Social scientists have long said income inequality is bad for society. Yet popular measures of social stability -- crime rates, voter non-participation -- have been going down over the last couple of decades.
So how does inequality hurt?
Lifespans: Paychecks aren't the only things that are increasingly unequal. Rich people are actually living longer than poor people.
In the early 1980s, wealthy Americans lived 2.8 years longer than the poor, according to the Department of Health and Human Services. The wealthy and poor were defined as the top and bottom 10% on a number of different economic measures.

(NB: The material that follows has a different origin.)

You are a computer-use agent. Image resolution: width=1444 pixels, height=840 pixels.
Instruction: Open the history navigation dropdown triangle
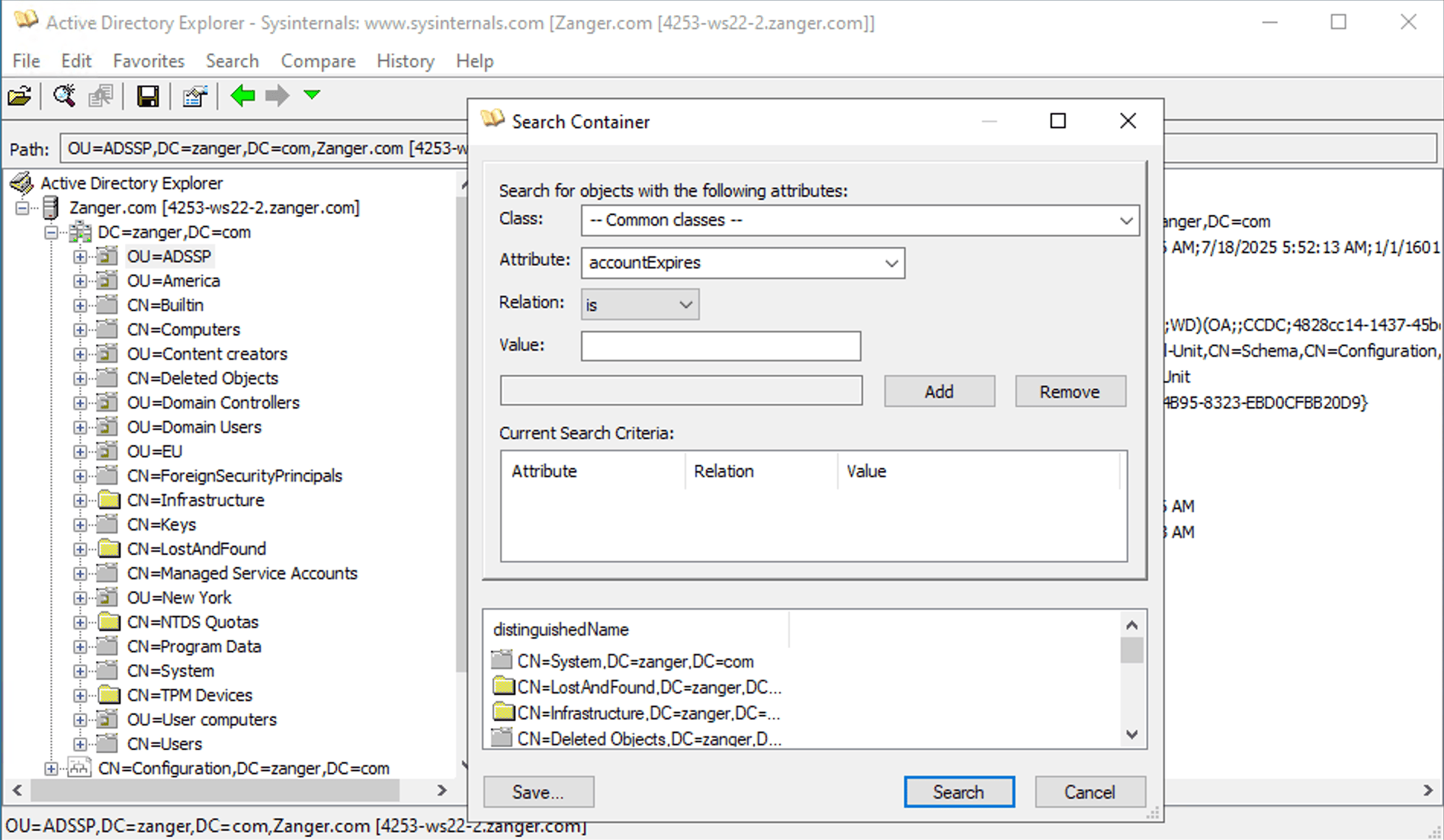[x=311, y=95]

But by the late 1990s the rich were living 4.5 years longer, and the gap has only widened since then, HHS said.
The increasing disparity is a result of a variety of reasons including "material and social living conditions" as well as access to medical care, according to HHS.
Education: For Americans born in the early 1960s, 5% of poor people went to college and 35% of rich folks did, according to the Russell Sage Foundation. They defined rich and poor as top and bottom 25% for income.
Only one generation later -- Americans born around 1980 -- the number of rich people going to college jumped by 20 percentage points. For poor people, it rose only 3 percentage points.
While researchers stress that it's difficult to concretely link any of these measures with rising income inequality, the correlation is compelling.
"When income inequality goes up, you see more inequality in these other things," said Lane Kenworthy, a professor of sociology and political science at the University of Arizona.
Economic growth: Some economists have long argued that a widening income gap suppresses economic growth and job creation, and may be one reason this economic recovery doesn't feel like a recovery at all.
The theory is based on research showing middle-class people tend to spend more of their income than rich people. As their incomes and feelings of relative wealth decline, so does overall economic growth.
Since the recession ended, growth has averaged just 2.2%. That compares to the 3.3% historical average since the Great Depression.
"Our middle class is too weak to support the consumer spending that has historically driven our economic growth," Nobel Prize-winning Economist and Columbia Professor Joseph Stiglitz wrote in an editorial earlier this year.
"With inequality at its highest level since before the Depression, a robust recovery will be difficult in the short term, and the American dream — a good life in exchange for hard work — is slowly dying."
What to do about it: Research shows Americans want the country to be more equal -- two thirds say inequality is a problem according to Leslie McCall, a sociology and political science professor at Northwestern University.
But many view inequality as an unavoidable symptom of the free market -- a market that has, on a global scale, lifted hundreds of millions of people out of poverty and provided the wherewithal to boost living standards around the world.
"It's not clear that raising taxes will produce what people want -- which is better jobs and more pay," said McCall.